Fears that Democrats in Washington, D.C., will pass new laws restricting firearms have lifted gun sales — and the Yonder 40, the stock index for rural America.
Shelves at gun and outdoor equipment stores have been empty for the past several months, as Americans have been stocking up on their favorite firearms since the November election. There is a “bullet drought” in the country, and that’s been good for the Daily Yonder 40, the compilation of 40 stocks selected to mirror the rural economy.
The Yonder 40 is running well ahead of the other major stock indices, both this year and since it began in July 2007. Over the past 22 months, the Dow Industrials have lost 40%. The S&P 500 is down by 42.4%.
The Yonder 40, however, is off 31.2% since July 2007 — and the 40 stocks of companies that do much of their business in rural America are running ahead of where they were when this year began.
(The chart above tracks the three indexes since July 2007. The Yonder 40 is represented by the green line.)
Several groups of stocks have been moving up over the past several months, but none have done as well as those companies that produce or sell firearms. Cabela’s, the giant outdoor store, is up 13% since the beginning of April and is now trading at levels it hasn’t seen since last October. Hunting equipment — especially ammunition — accounted for a third of Cabela’s fourth-quarter revenue.
(To see how all the Yonder 40 stocks have fared since the beginning of April, go to the next page.)
Sturm Ruger, the gunmaker, is down a bit for the month of April, but the stock had nearly doubled between the beginning of the year and mid-month.
Stories about Americans stockpiling guns and ammo have appeared since November, when Barack Obama was elected president. There is a fear among some gun-owners that a Democratic administration will tighten gun laws. Even in Democratic-leaning Austin (Texas), store shelves have been emptied of .380-, .45-, .357- and .38-caliber ammunition.
Cabela’s stock took off in mid-April, after a story in the Wall Street Journal published a story about the run on guns and ammo. The Journal story reported that the Federal Bureau of Investigations had conducted 4 million background checks during the first three months of this year, up 27% from last year.
There’s been other news recently among Yonder 40 stocks:
• Peabody Energy, the large coal miner, made more money while mining less coal. Revenue for the last quarter went up 15% as production dropped 2.1%. The company is benefiting from long-term contracts that locked in higher prices. It recently lowered its prediction for production over the next 12 months.
• Food companies are advertising the value of their products during this recession. Research by Campbell’s, the soup company, has found that some consumers have limited shopping to the 1st and 15th of the month — paydays. People are dining out less and obeying their shopping lists. DY 40 member ConAgra Foods, which hadn’t advertised its Banquet frozen food dinners in more than a decade, began touting a new line of Banquet meals prices selling for $1.50. Kraft is advertising Kool-Aid for the first time in 11 years.
• Mohawk, the carpet maker, has been beaten and battered as housing sales have slumped.
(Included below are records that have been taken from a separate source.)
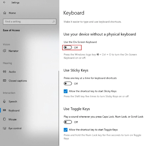This screenshot has height=146, width=166.
Task: Select the Narrator icon
Action: [x=5, y=51]
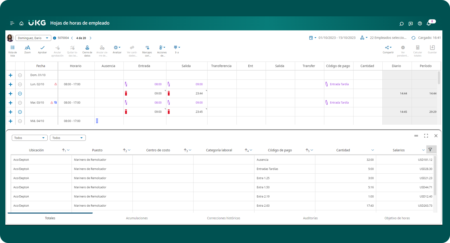Screen dimensions: 450x243
Task: Click Vista de lista icon
Action: (12, 48)
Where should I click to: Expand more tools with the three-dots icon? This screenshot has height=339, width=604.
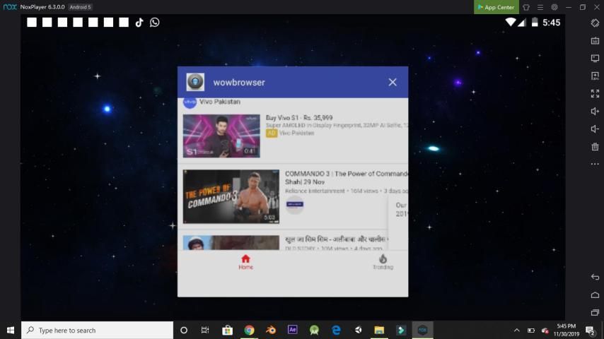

But the company projected higher earnings and the stock is up 43% this month.
• Workers at Smithfield’s bacon plant in Wilson, North Carolina, voted against joining the United Food and Commercial Workers union. The vote was 338 to 181. The union had won a vote at a hog processing plant in nearby Tar Heel, N.C., last year. North Carolina has the lowest number of unionized workers.
• Gaylord Entertainment (owner of the Grand Ole Opry) is up 47% so far this month. The stock had been battered by fears that the recession would reduce travel.
• Tractor Supply reported better than expected first quarter earnings and a 4.2% increase in same-store sales.